Riesz's Lemma says the following: Let $X$ be a normed vector space and $Y$ a proper closed subspace of $X$. Pick $\alpha \in (0,1)$. Then $\exists x\in X$ such that $|x|=1$ and $d(x,y) \geq \alpha$ for all $y \in Y$.
I am investigating why we cannot take $\alpha=1$ in general. Wikipedia says "the space $l^\infty$ of all bounded sequences shows that the lemma does not hold for $\alpha = 1$". I believe there's a simple example but I don't see what to take as $Y$… So what exactly is the example (i.e. $Y$)?

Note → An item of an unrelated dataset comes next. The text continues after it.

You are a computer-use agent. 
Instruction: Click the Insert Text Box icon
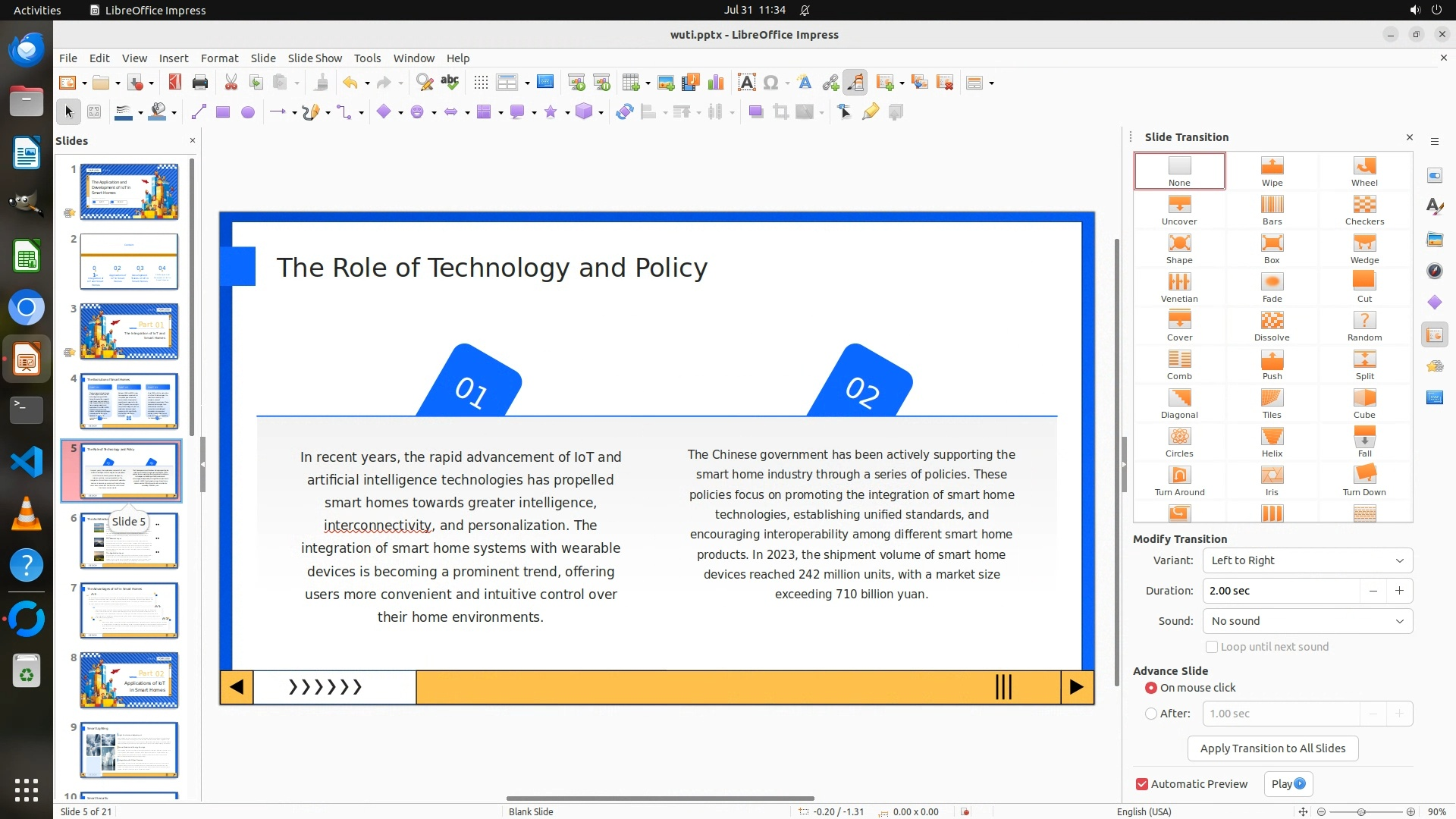(x=746, y=83)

Edit: It is unfortunate that Wikipedia states the lemma with the version $>\alpha$. With this version, I do not need the specific space of $l^\infty$ to show that the lemma does not hold for $\alpha = 1$. Let $X$ be any normed vector space, and take any $x$ with $|x|=1$. Then $\inf_{y\in Y} d(x,y) \leq d(x,0) = 1$.

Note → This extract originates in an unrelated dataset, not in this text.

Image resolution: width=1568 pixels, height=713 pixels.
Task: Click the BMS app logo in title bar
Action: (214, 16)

As Bombyx pointed out, $l^\infty$ is not reflexive so there should be an example for the version I have stated Riesz's Lemma. Since Wikipedia raised $l^\infty$, I was thinking that maybe there is a (simple) constructive proof for this example. Hence, I was asking if
anyone has any idea on what $Y$ should be.
Best Answer
I think the answer is no, because $l^{\infty}$ is not reflexive. A related discussion can be found at here. The credit should be given to the answerer in the other post.